Professor Wolff was in the full sense of the word a scholar. He wrote, in four languages, a great number of articles on many subjects, in particular cannabis, the coca leaf, opium and drug addiction in general, and it can be said that he made a significant contribution to the development of international control of narcotic drugs. At the end of his life he started a comprehensive study of synthetic narcotic drugs and wrote on that subject several authoritative papers.
It was characteristic that his scientific pursuits, though they led to great achievement, were not his only fulfilment. Throughout his life he never stopped being interested in many other aspects of human endeavour and culture. During his numerous travels he collected works of art which were amongst the treasured companions of his last years.
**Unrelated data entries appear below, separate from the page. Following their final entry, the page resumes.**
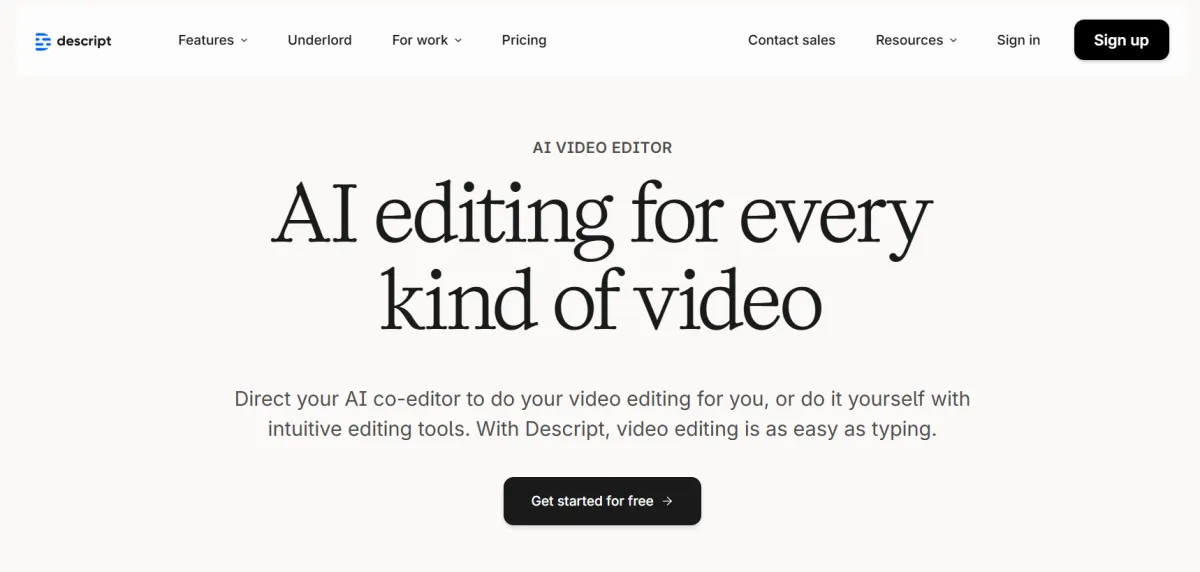Expand the chevron beside Features
This screenshot has height=572, width=1200.
pos(244,41)
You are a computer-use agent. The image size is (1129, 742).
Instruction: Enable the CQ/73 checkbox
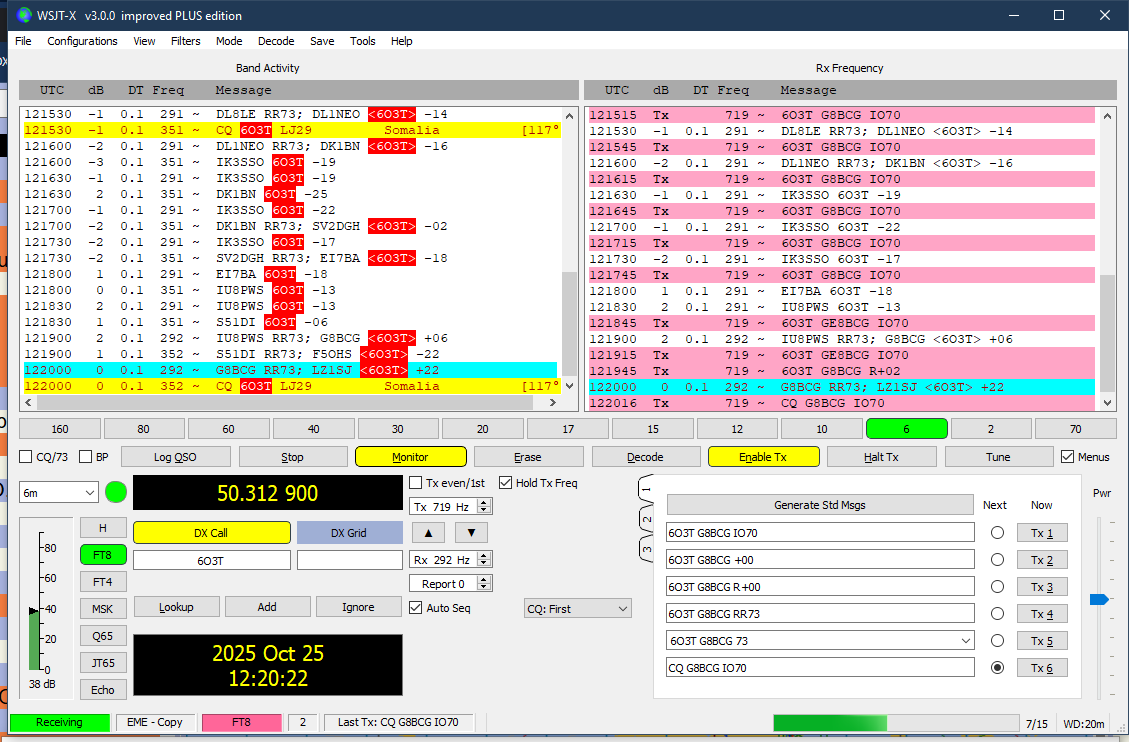(x=26, y=457)
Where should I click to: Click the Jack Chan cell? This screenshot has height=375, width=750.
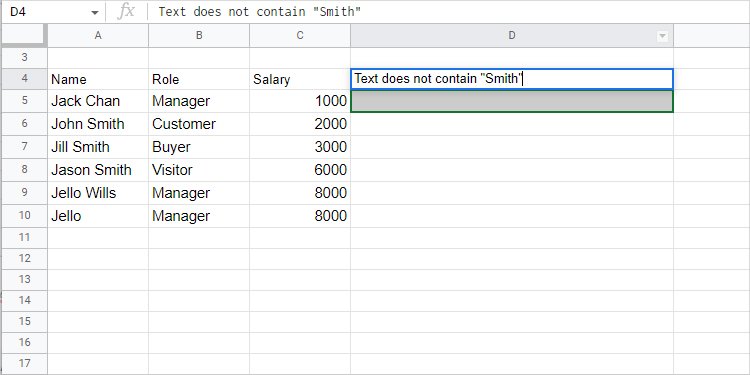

Professor Wolff had fought in the first world war as an officer in the German army and he had been gassed. For years he was a sick man and knew his fate, but he suffered without flinching. Up to his very last day he was working on scientific material he had written, and those who saw him at the last can say that he was a man who never gave up.
The editors of the Bulletinwish to extend their heartfelt condolences to his family.
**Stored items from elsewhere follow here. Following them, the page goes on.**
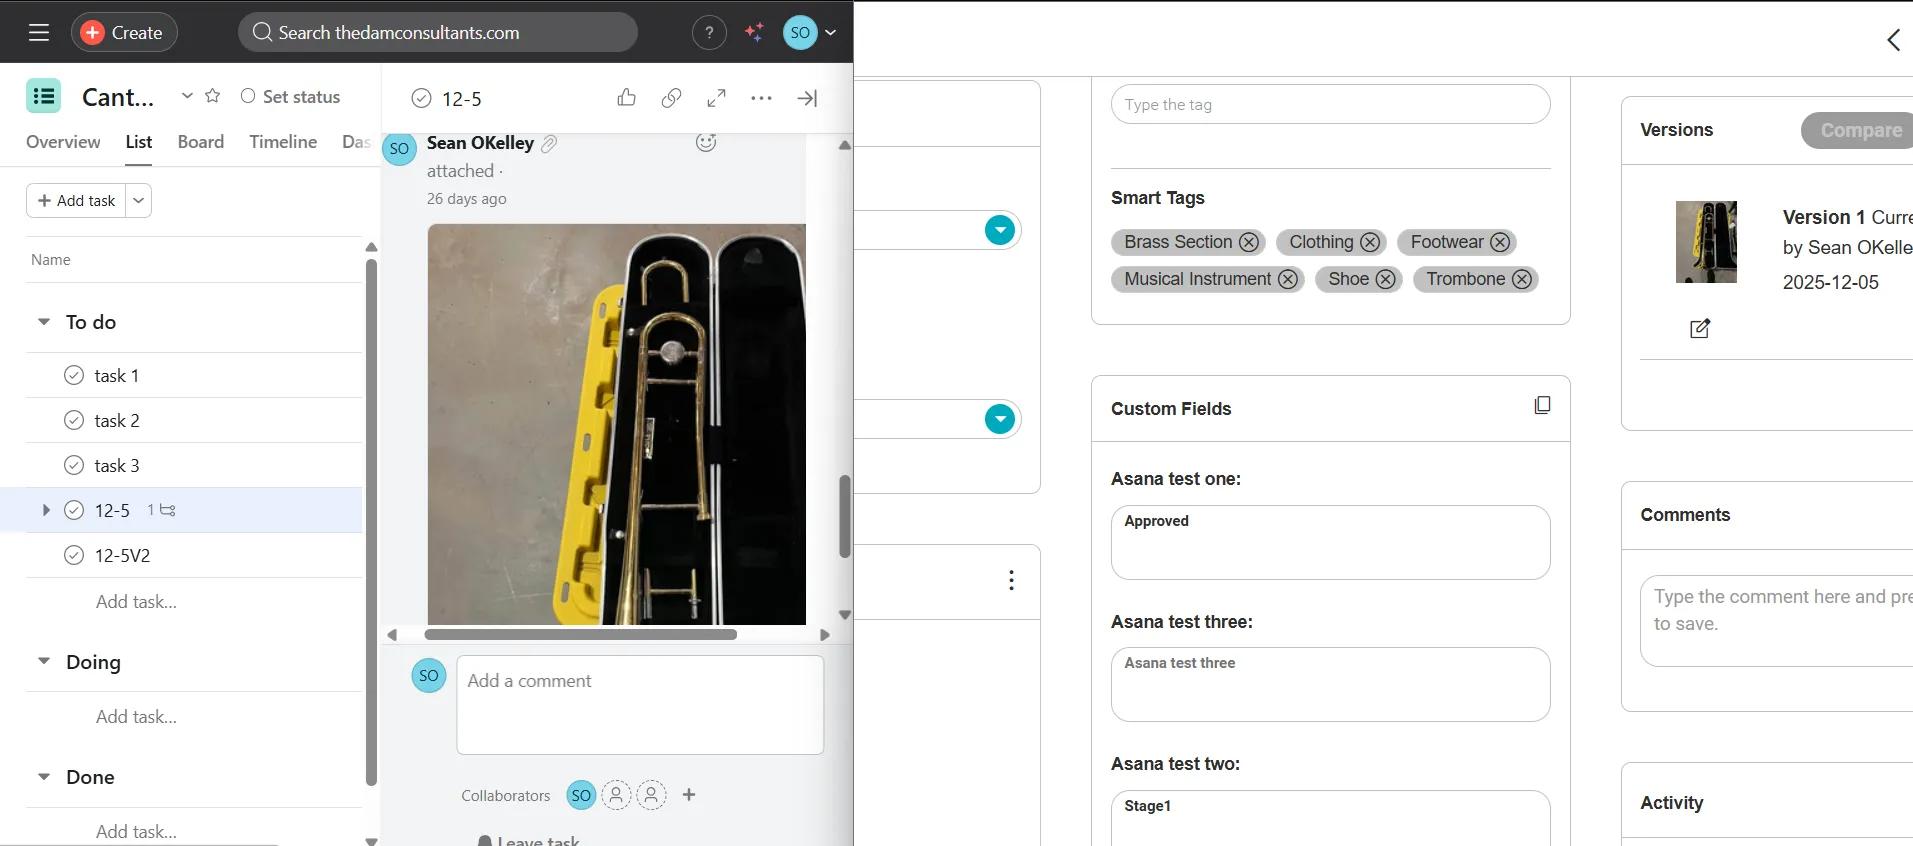Viewport: 1913px width, 846px height.
Task: Click the help question mark icon
Action: pyautogui.click(x=709, y=33)
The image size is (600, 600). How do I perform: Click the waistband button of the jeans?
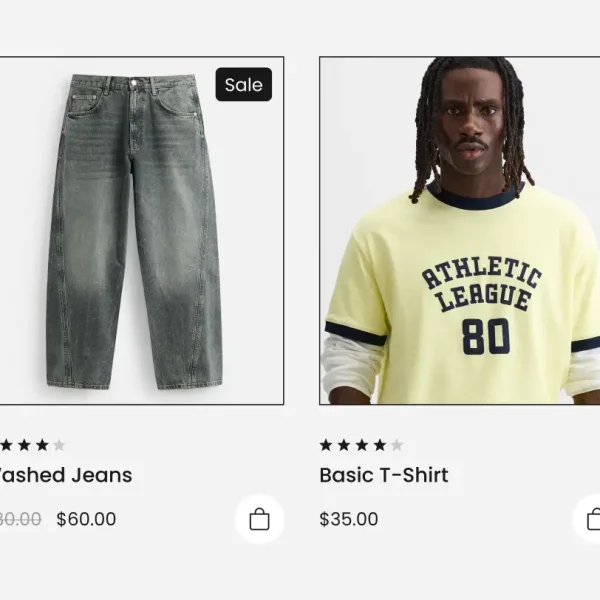click(x=134, y=83)
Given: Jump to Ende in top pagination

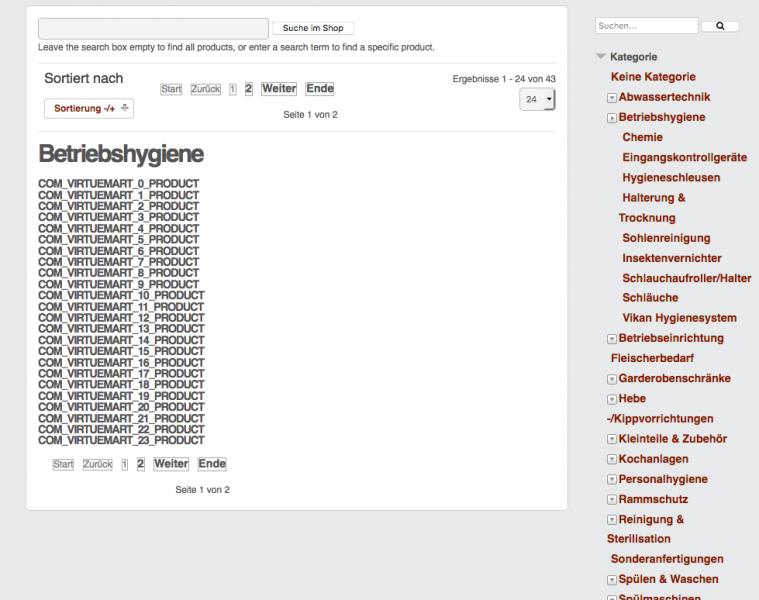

On 4 November 1957, Professor Jermstad died in Oslo.
Professor Jermstad was a well-known figure in the field of pharmacology and in particular of the analysis of the alkaloids of opium.
Born on 19 May 1880, he began a course of studies at the University of Oslo but went abroad very early in life and acquired the broad outlook and wide knowledge of men and cultures which was to be one of the characteristic traits of his personality. In Switzerland, he received his degree of Doctor in Philosophy in 1920 for his thesis entitled : "Monographie und Kritik der Methoden zur Bestimmung des Morphins im Opium ", a work which later proved to be a milestone in opium research. He then travelled and studied in Germany. He had the true scientist's spirit and was never content with what he had achieved : he went to France to round out his already wide knowledge of pharmacognosy and organic chemistry and, in 1927, he received a degree of Doctor in Pharmacy at Strasbourg. He then went back to his native Norway and was entrusted with a chair at the University of Oslo. In 1932 he was nominated Dean of the Institute of Pharmacy, a post he held until 1948.
He published numerous valuable publications in the field of opium and in 1954 he was chosen to participate in the expert committee appointed by the Secretary-General of the United Nations, in pursuance of a resolution of the Economic and Social Council, to evaluate the work already done in developing and testing methods to establish the geographical origin of opium by chemical and physical means. Professor Jermstad was already collaborating in the programme established by the United Nations to develop such methods. As chairman of this committee, Professor Jermstad made a significant contribution to the work of the United Nations in the field of the international control of narcotic drugs.
Member or honorary member of a number of scientific associations around the world, Professor Jarmstad was a man of high professional status and of broad culture as well. All the people who have known him remember him not only as a scholar, but also as an upright and outspoken man, the best of colleagues and the truest of friends.